Kenyans are now eyeing higher taxes following President William Ruto’s proposal of a 3 percent deduction from their basic salary towards the national housing development plan.
This is according to the Finance Bill 2023 that is tabled in Parliament and now waiting to be debated.
In the bill, Treasury is also proposing that PAYE be graduated to 35 percent for individuals earning more than Ksh.500, 000 from the current 30 percent in its efforts to expand the tax base.
Other targeted sectors include betting firms who are expected to remit their taxes within 24 hours to KRA, beauty products such as Wigs, human hair, false beards, eyebrows, and eyelashes will be subjected to 5 percent exercise duty and Digital content creators will also be subjected to withholding tax of 15 percent for all content that they monetize.
Further, a 10 percent excise duty on imported cellular phones and a 15 percent excise duty on imported paints, varnishes, and lacquers has been proposed in the bill.

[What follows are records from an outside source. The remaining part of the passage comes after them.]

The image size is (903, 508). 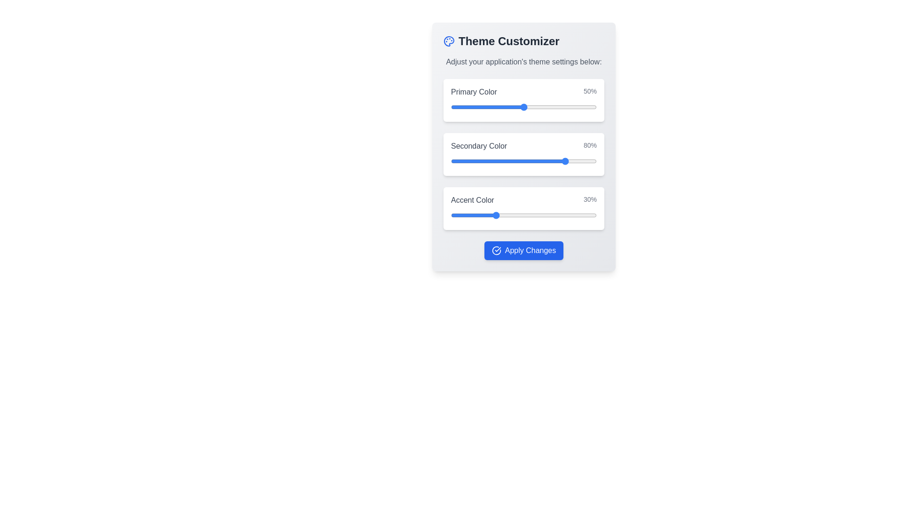 What do you see at coordinates (474, 92) in the screenshot?
I see `the text label displaying 'Primary Color', which is styled in gray font and located at the top of the theme customization panel` at bounding box center [474, 92].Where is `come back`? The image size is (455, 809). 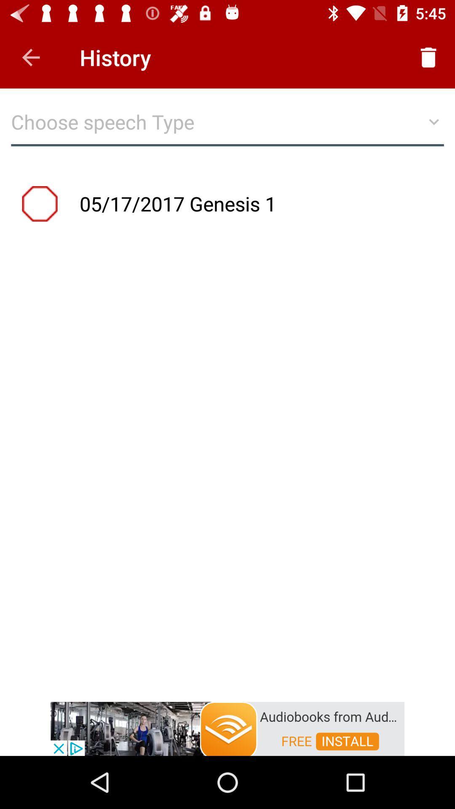 come back is located at coordinates (30, 57).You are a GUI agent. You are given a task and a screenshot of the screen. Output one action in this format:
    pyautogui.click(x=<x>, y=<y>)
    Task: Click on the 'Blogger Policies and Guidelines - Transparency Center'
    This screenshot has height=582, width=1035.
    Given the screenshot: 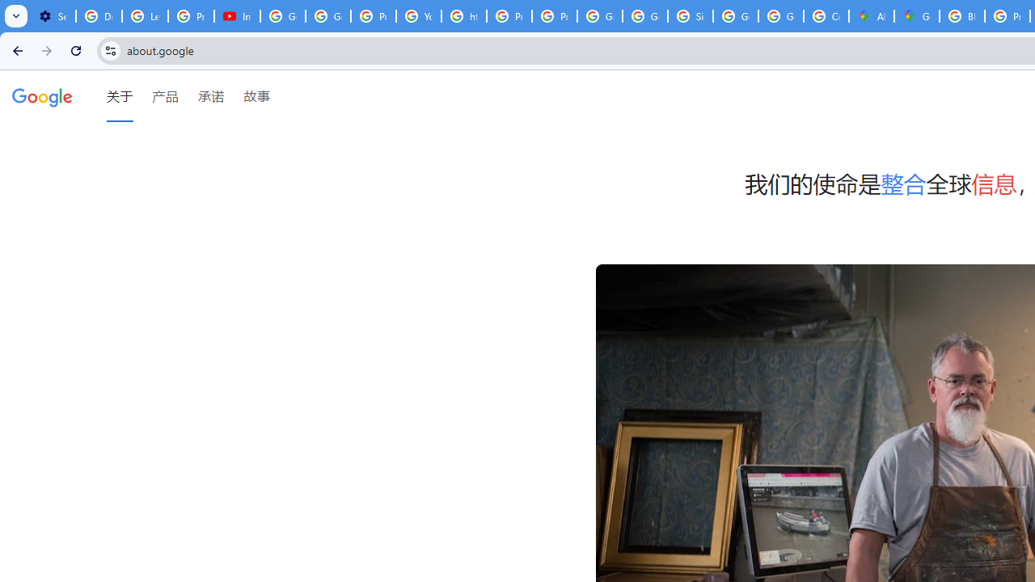 What is the action you would take?
    pyautogui.click(x=962, y=16)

Powdered juice will now be taxed at Sh25 per kilogram while sugar, excluding that imported or locally purchased by a registered pharmaceutical manufacturer, will attract an Sh5 tax per kilogram.
In order to empower the taxman, the new taxes also include an Sh100,000 excise duty per metric tonne of imported fish or 20 percent of the value, whichever is higher.
In the digital space, the treasury is seeking to introduce a Digital Assets Tax targeting anyone who owns a platform or facilitates the exchange or transfer of digital assets which includes cryptocurrencies, token codes, non-fungible tokens, or any other token of similar nature.
An amendment to Section 5 of the Income Tax Act is also part of the proposals to ensure employees’ per diem, known as cash allowances, are duly taxed.
To achieve the above, the government will work with employers to ensure each citizen fairly contributes.